California first to allow children to add parents to their insurance plans

SACRAMENTO, Calif. (AP) – California is the first state to allow some adult children to add their parents as dependents to their insurance plans, a move advocates hope to cover the small population of people living illegally in the country who do not qualify for other aid programs.

The national trend has been to let children dwell on their parents’ health insurance plans. Former President Barack Obama’s Health Care Act allows children to stay on their parents’ plans until the age of 26. Some states have gone further and allowed children to stay on their parents’ plans for at least 30 years, including Florida, Illinois, Pennsylvania, and New Jersey.

But California is now the first state to go the other way, allowing some adults to enroll in their children’s health insurance plans. Gov. Gavin Newsom, a Democrat, signed the law this week, but it won’t come into effect until 2023.

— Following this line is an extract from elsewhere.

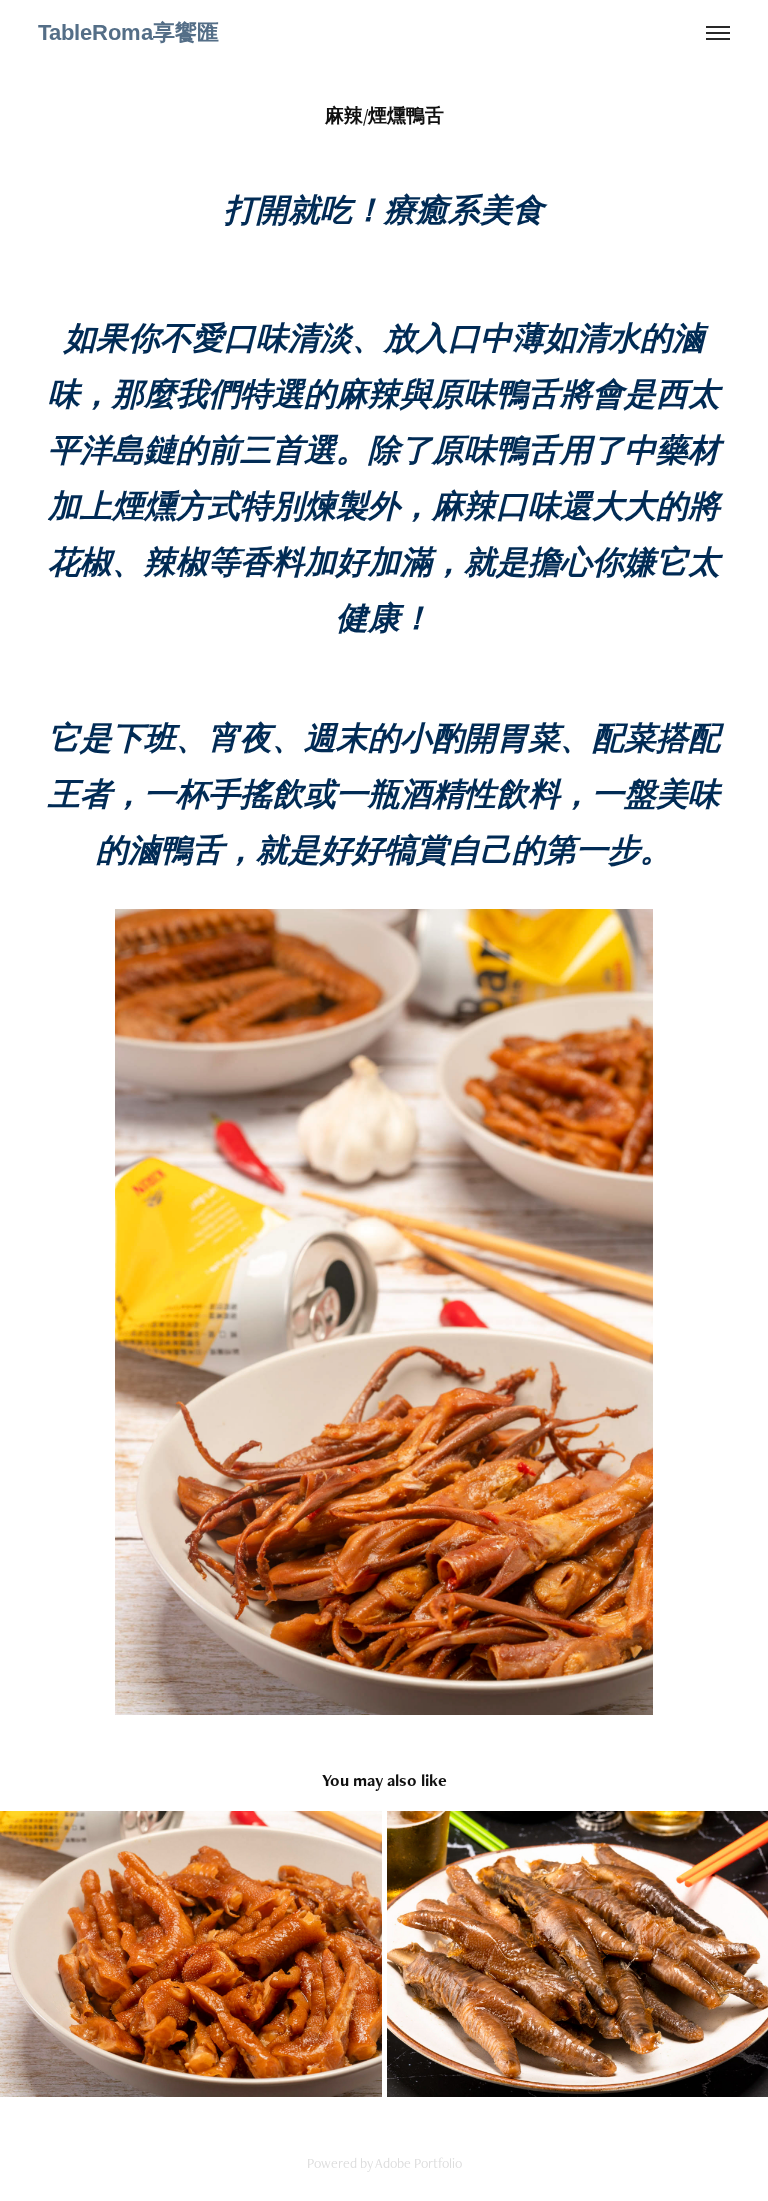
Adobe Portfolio (418, 2163)
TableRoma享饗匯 (128, 32)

“The signing of the Parents’ Health Act will help more families to take care of their parents like they took care of us,” said Insurance Commissioner Ricardo Lara.

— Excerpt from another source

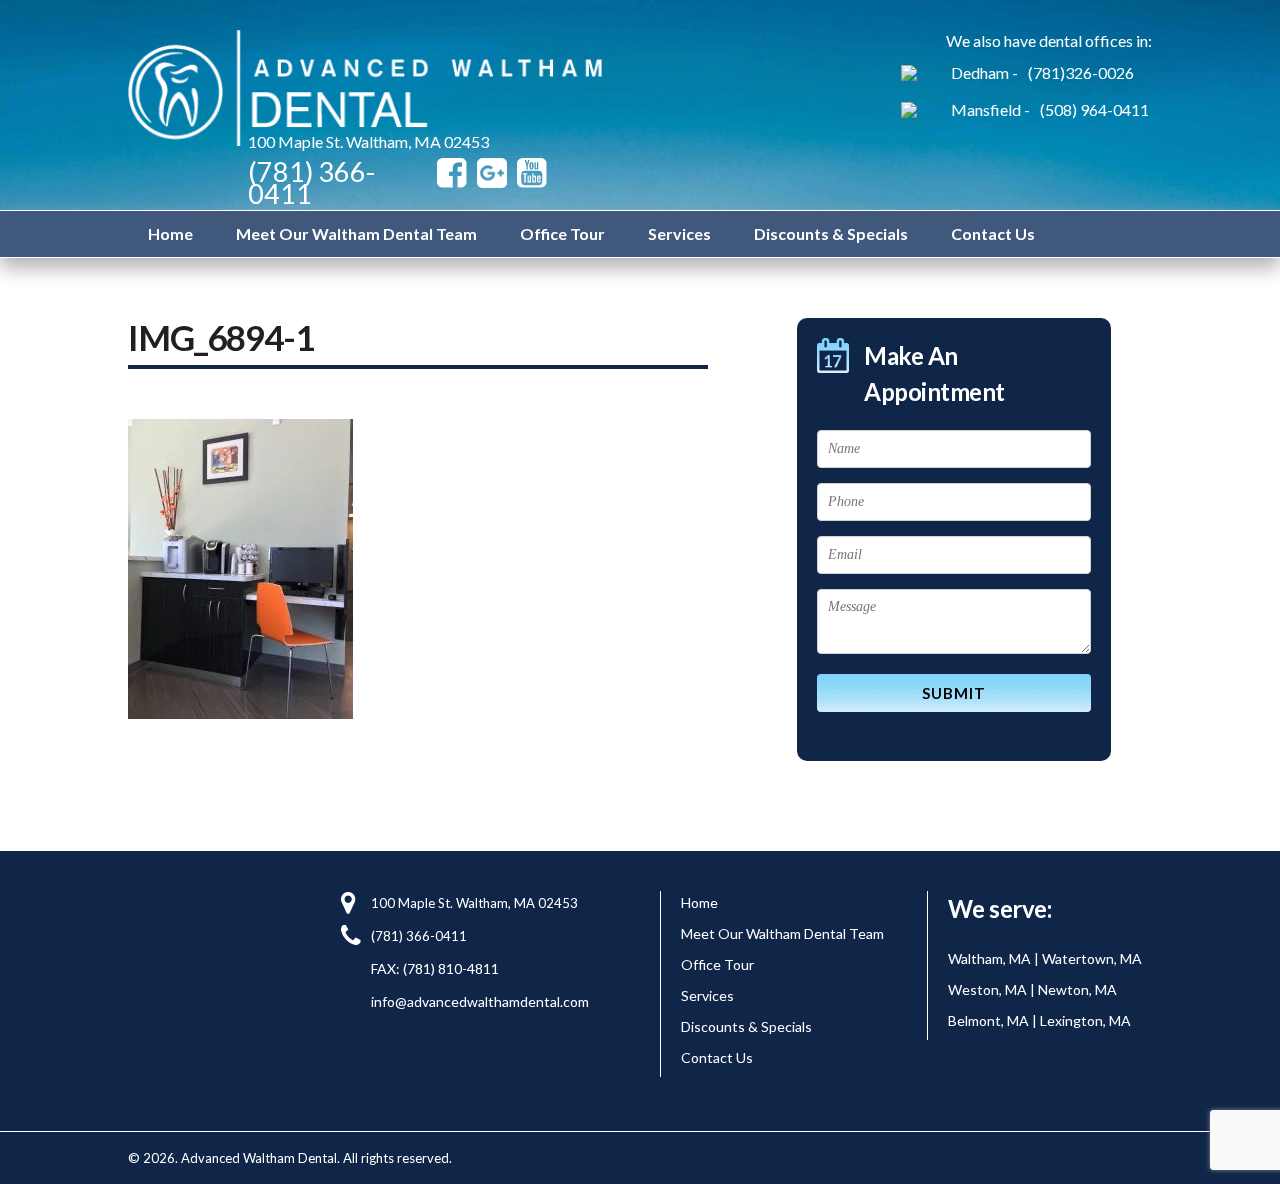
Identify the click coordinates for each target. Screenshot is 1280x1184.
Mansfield (986, 109)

To be eligible, adults must rely on their child for at least 50% of their total support. The law only applies to people who buy their health insurance on the personal market. Those who receive insurance through their employment, which includes most residents of the state, are not eligible.

This makes the law much cheaper. A previous version, which would apply to more people, could have increased employer contributions by $ 200 million to $ 800 million per year, depending on the number of people registered. This prompted business groups, including the California Chamber of Commerce, to oppose the bill – winning key concessions.

This narrower version of the law ensures that far fewer people can register. The California Department of Insurance estimates that only 15,000 adults will use the law, resulting in an annual increase of $ 12 million to $ 48 million per year in individual premiums, according to a Senate Credit Committee analysis. The change was enough for the Chamber of Commerce to lift its opposition.

The author of the law, Democratic Congressman Miguel Santiago of Los Angeles, said it targets people who cannot get subsidized health insurance because they live illegally in the country.

Covered California, the state’s health insurance market, offers discounted insurance plans, but only to citizens. California’s Medicaid program offers government-funded insurance to people 50 and over and 25 and under, regardless of their immigration status. But some adults may not be eligible because they are earning just above the income limits.

The University of California, Berkeley Labor Center predicts that more than 3 million people will not have health insurance in California next year, 65% of whom are living illegally in the country.

The law is “a way to close that gap,” Santiago said, while also helping other adults who “fall through the cracks.”